_抜粋資料_
______________________________
開始4分、高い位置からのプレッシングに連動して、守田とともに前に出て行き、最終ラインからアンカーの喜田拓也に入る縦パスを狙ってカット。中央が大きく開いて、サイドに選手が残っているバランスの悪い守備陣を切り裂くスルーパスを通し、レアンドロ・ダミアンの先制点をお膳立てしたのです。
まさに電光石火。緊急先発した若者がいきなり結果を出したんです。
「チームの狙い通りに、前から奪いにいくというのは意識していました。そういう意味では、奪って縦に早く展開することで点を取れたのは良かった。相手が繋いでくるチームなので、前からいく。それは自分たちのやり方でもあるので」(田中碧)
持ち味である守備でも実力を発揮。
相手の足元にボールがあったとしても、自分の間合いに絶妙に引き込んでボールを奪ってしまうのは、田中碧の真骨頂です。前半終了間際のマルコス・ジュニオールとの局面勝負では、対人守備で鮮やかにボールを刈り取っています。
試合終盤の88分にもダミアンのゴールで勝ち越してリードを奪い、田中碧の神奈川ダービーデビューは、最高の形で幕を閉じるはずでした。
しかしラストプレーとなったCKから被弾。
天野純からのCKの対応ということになります。飛び込んでいた扇原貴宏の頭に届き、それがゴールネットに吸い込まれました。
土壇場で初勝利を逃したことで、試合後のミックスゾーンに現れた田中碧に笑顔はなく、沈痛な面持ちでコメントを述べます。
「最後にやられたので、なんとも言えない。あれがなければ勝てたし、自分の責任だと感じてます」
彼が「自分の責任」と口にしたのは、同点弾を決めた扇原貴宏のマークが自分だったからです。実は元々のマーカーは守田英正だったのですが、途中交代でベンチに退いたため、田中が扇原のマークを担当することになっていたのです。そこで扇原に競り負けたことに責任を感じていましたし、悔しさを口にしていました。
______________________________
_課題 1_
抜粋資料によると、扇原貴宏の元々のマーカーは誰でしたか。

_データ一覧_
______________________________
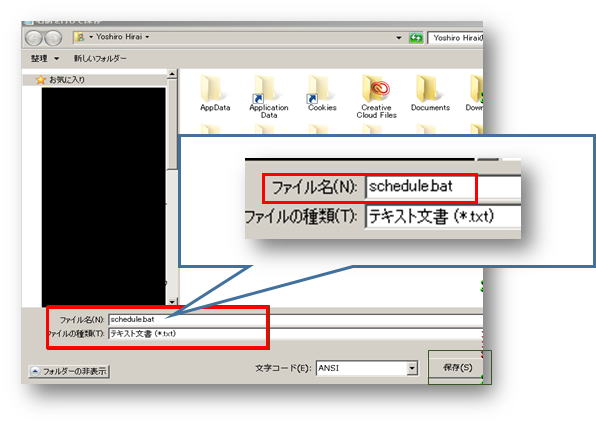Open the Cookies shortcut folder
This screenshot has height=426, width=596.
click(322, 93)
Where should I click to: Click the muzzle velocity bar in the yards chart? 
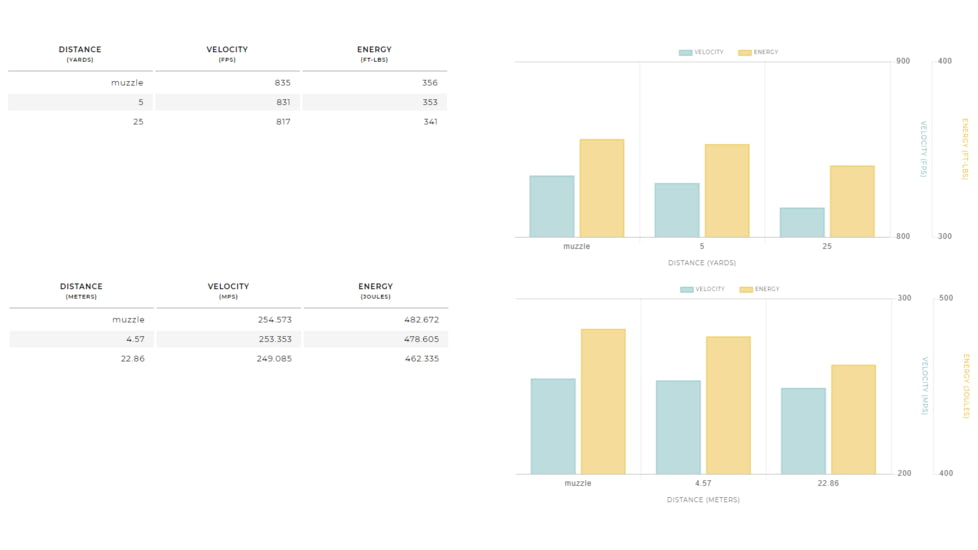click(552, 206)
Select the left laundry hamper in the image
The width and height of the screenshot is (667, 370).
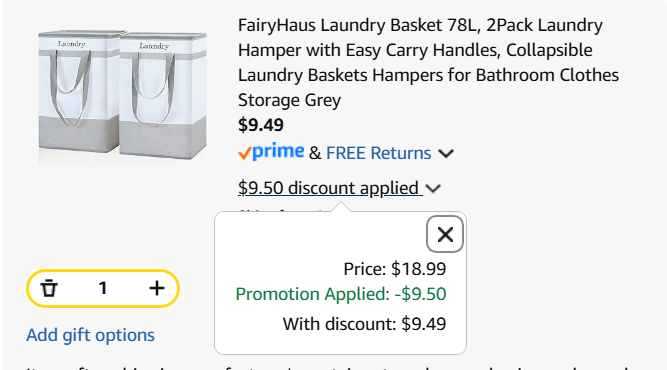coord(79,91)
______________________________
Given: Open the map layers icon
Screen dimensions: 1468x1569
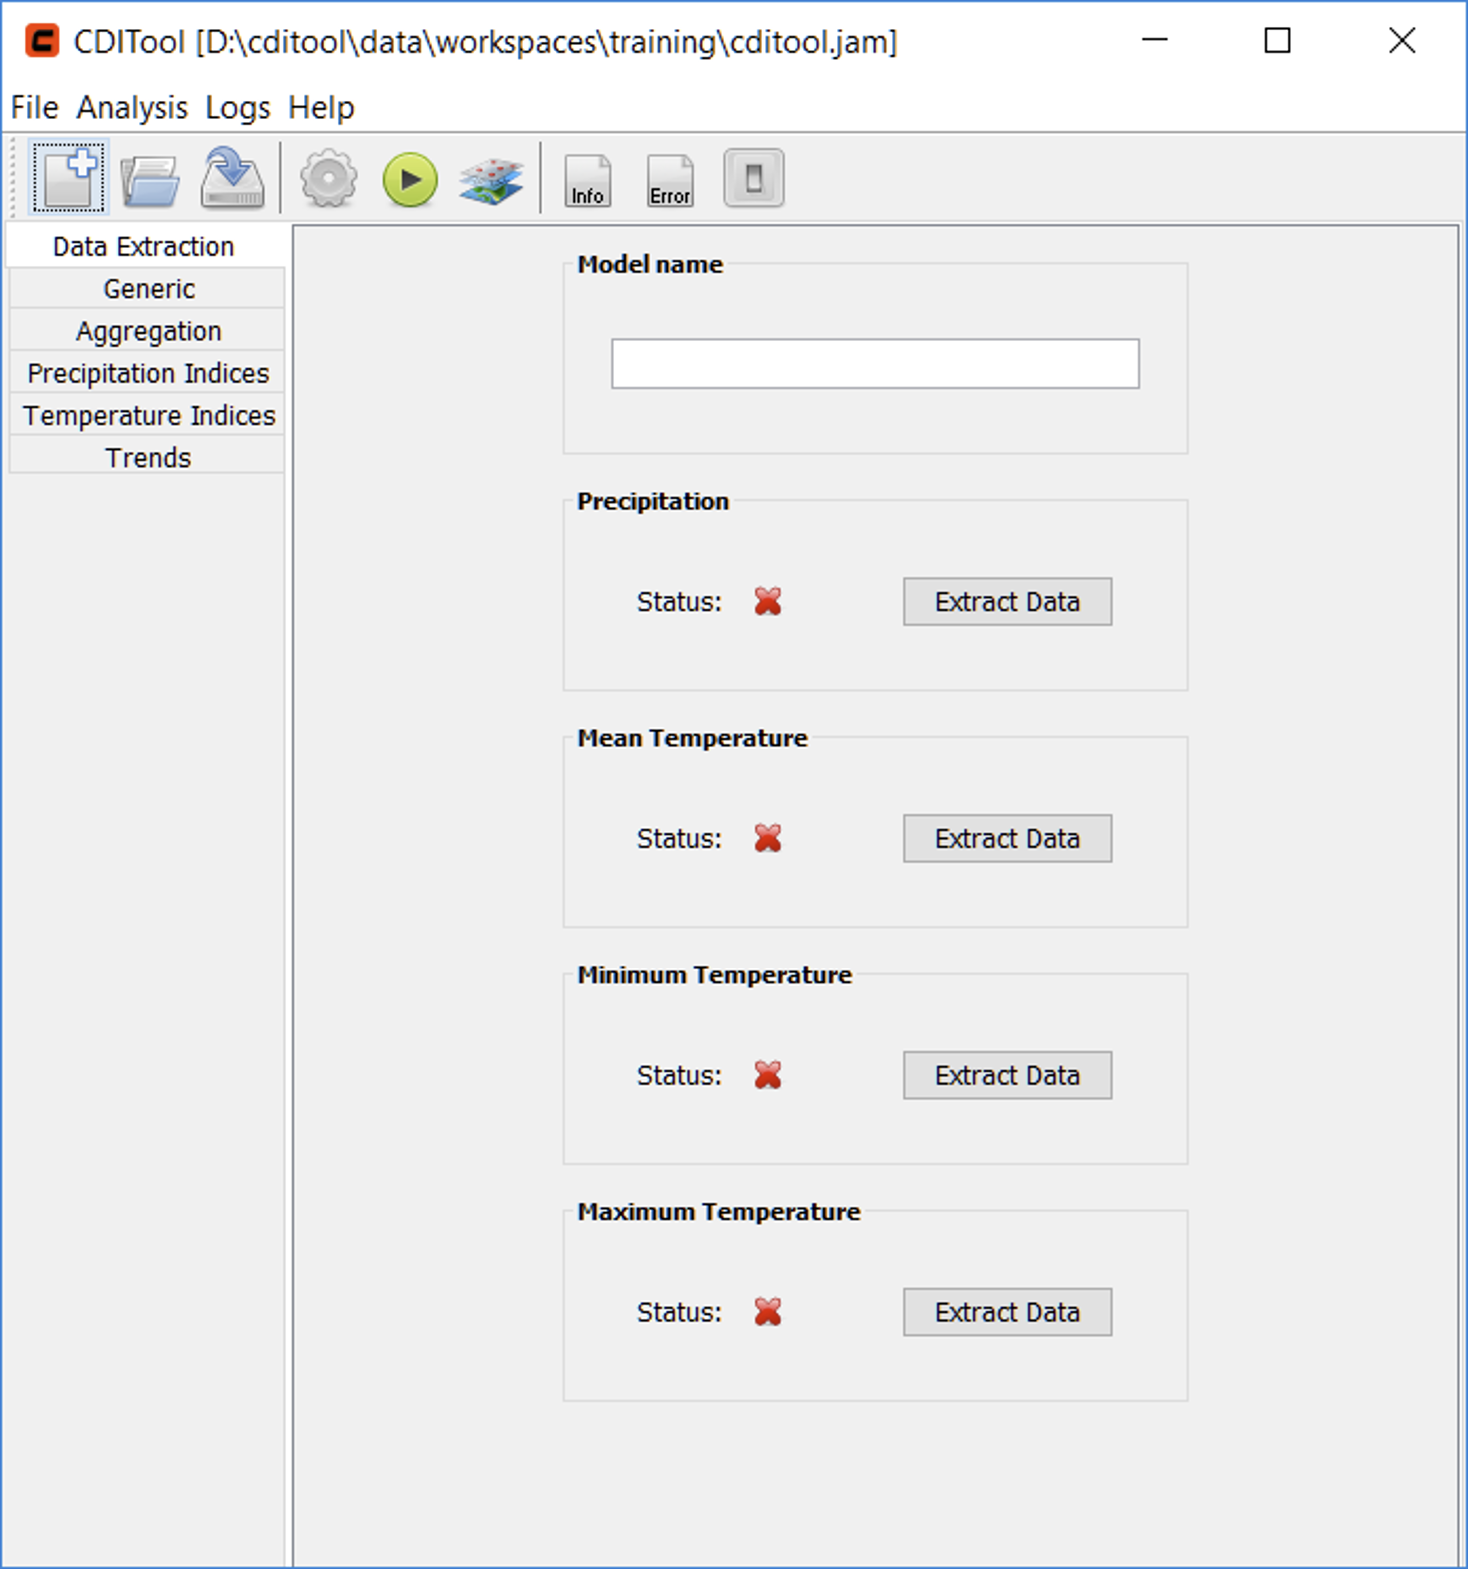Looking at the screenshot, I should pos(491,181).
______________________________
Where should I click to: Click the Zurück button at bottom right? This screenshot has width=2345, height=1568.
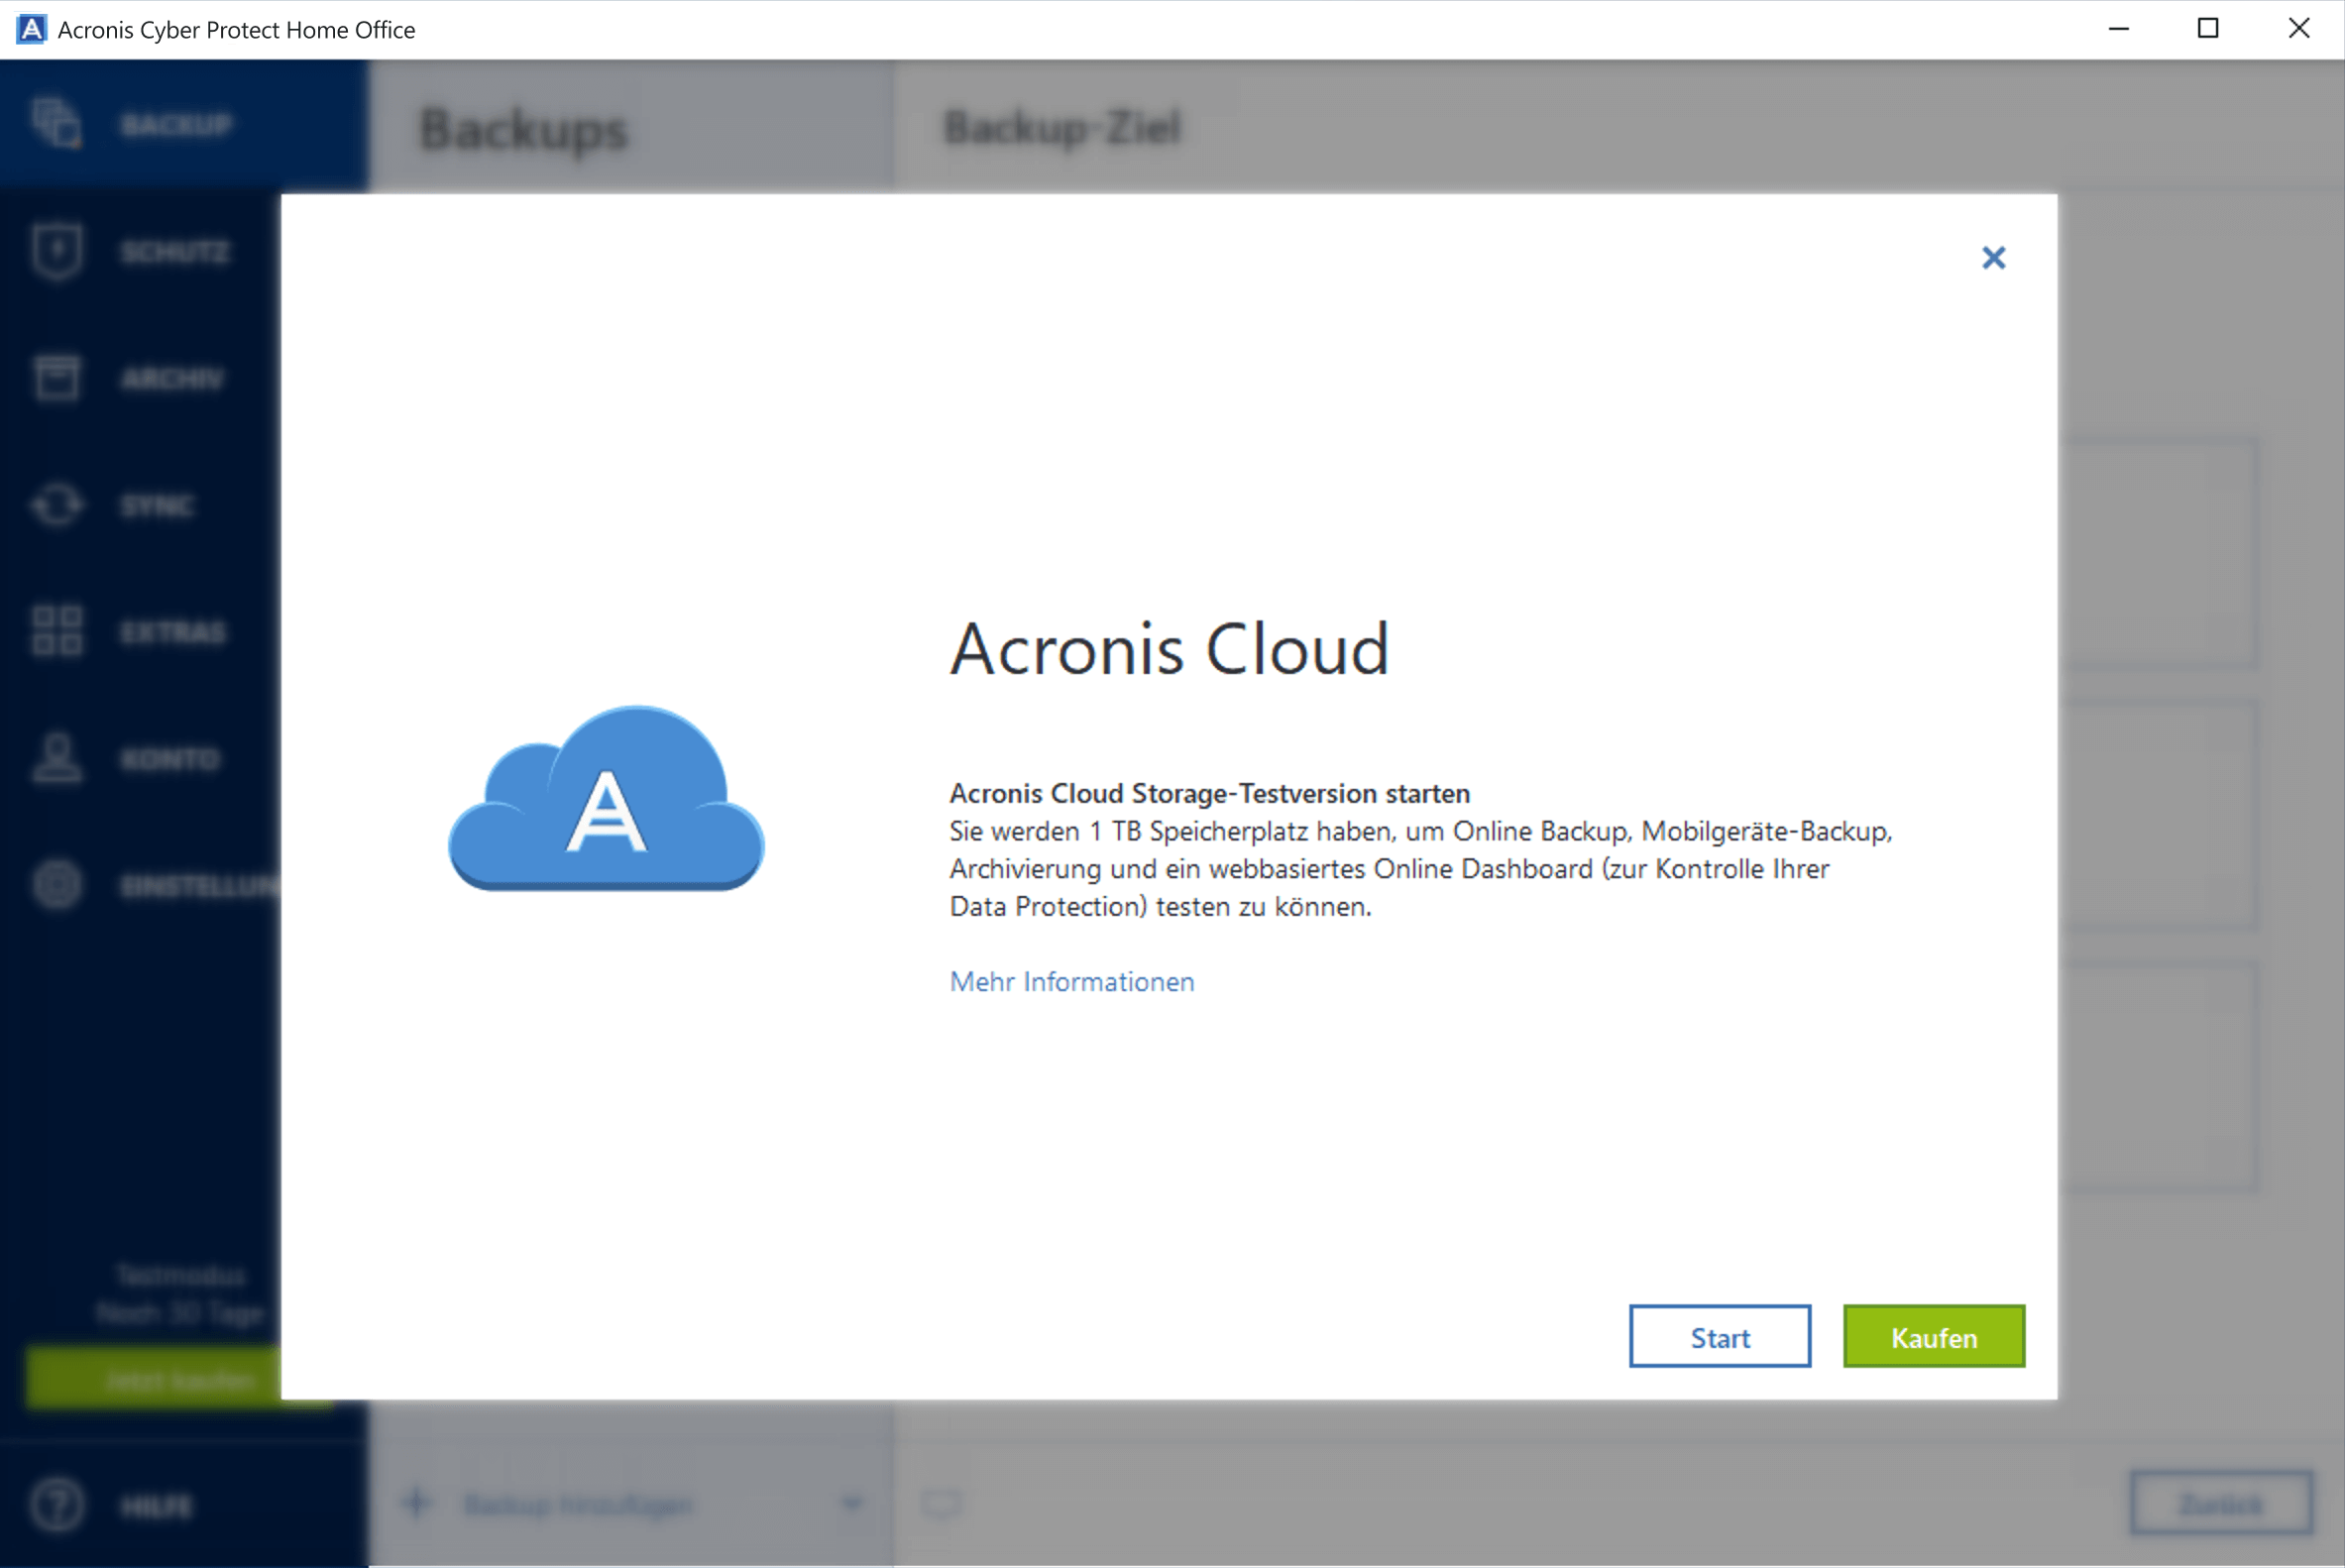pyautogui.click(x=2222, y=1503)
______________________________
_課題 2_
記録のうち、「Where should I click to: Click the muzzle」を含む行から「coord(79,91)」を含む行までのすべてを、「laundry hamper」を「clothes basket」に置き換えて書き直してください。画像は含めないでください。

_解答 1_
守田英正です。

_解答 2_
Where should I click to: Click the muzzle velocity bar in the yards chart? 
click(552, 206)
Select the left clothes basket in the image
The width and height of the screenshot is (667, 370).
coord(79,91)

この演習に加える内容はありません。